L’insieme di tali eventi ha assicurato a questo governo Conte un consenso altissimo che induce la maggioranza degli italiani a contrastare qualunque tentativo di scalzarlo. Il solo fatto che una vittoria del No avrebbe potuto indebolire Conte ha indotto molti ad andare a votare e a votare Sì.

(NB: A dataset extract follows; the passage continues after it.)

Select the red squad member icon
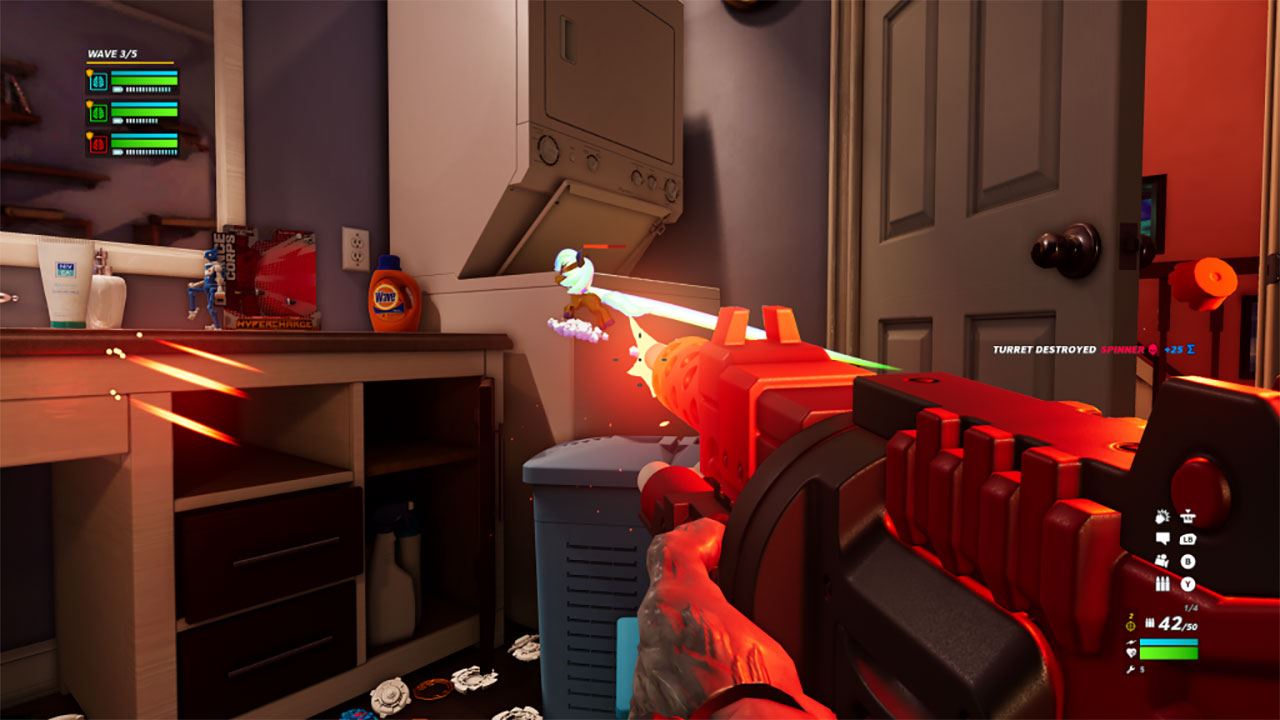The image size is (1280, 720). 98,144
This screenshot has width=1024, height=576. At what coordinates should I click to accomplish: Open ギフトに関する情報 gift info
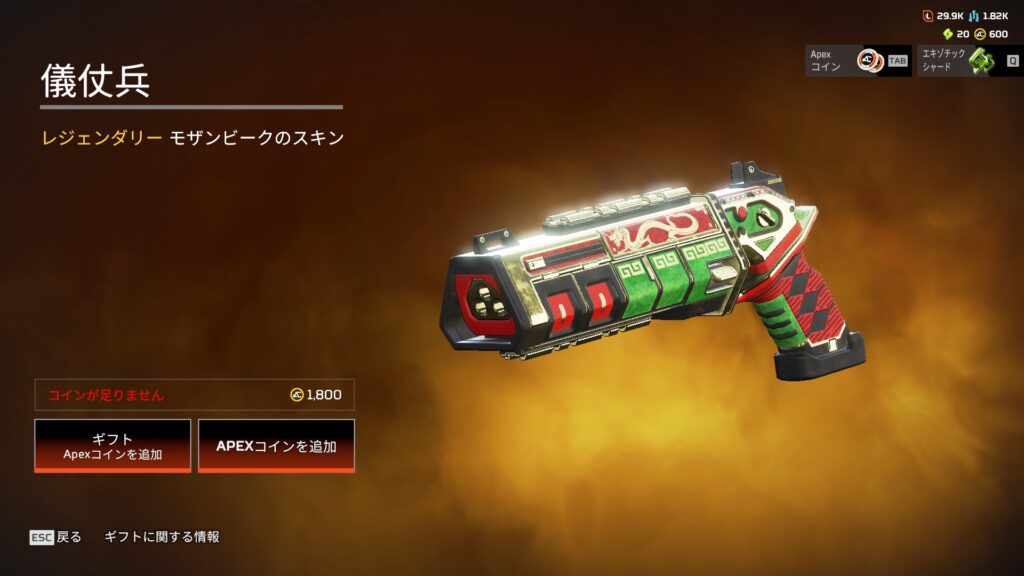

Di qui la quarta osservazione che riguarda gli alfieri del No. Un gruppo notevole di giornalisti italiani, forti dei loro giornali e delle loro frequenti partecipazioni ai talk show televisivi, hanno dato vita a un coro crescente e dissonante in cui la critica al governo si accoppia a dichiarazioni anti-salviniane pur sapendo, essi critici, che l’alternativa a Conte è solo Salvini. Questi giornalisti sono convinti di essere dei maîtres à penser, di formare un’élite fuori della quale ci sono solo ingenui improvvisatori, di essere autorizzati essi soli a distribuire a destra e a manca critiche e consigli.

Questi “salviniani di sinistra” hanno una congenita opacità sociologica che gli impedisce di comprendere quanto di buono c’è nel flusso della storia e che li spinge a schierarsi istintivamente nell’area concettuale della conservazione, sempre credendosi dei progressisti. L’antipatia che essi riscuotono è crescente come la loro spocchia e ha contribuito non poco a dare il colpo di grazia alle sorti del No.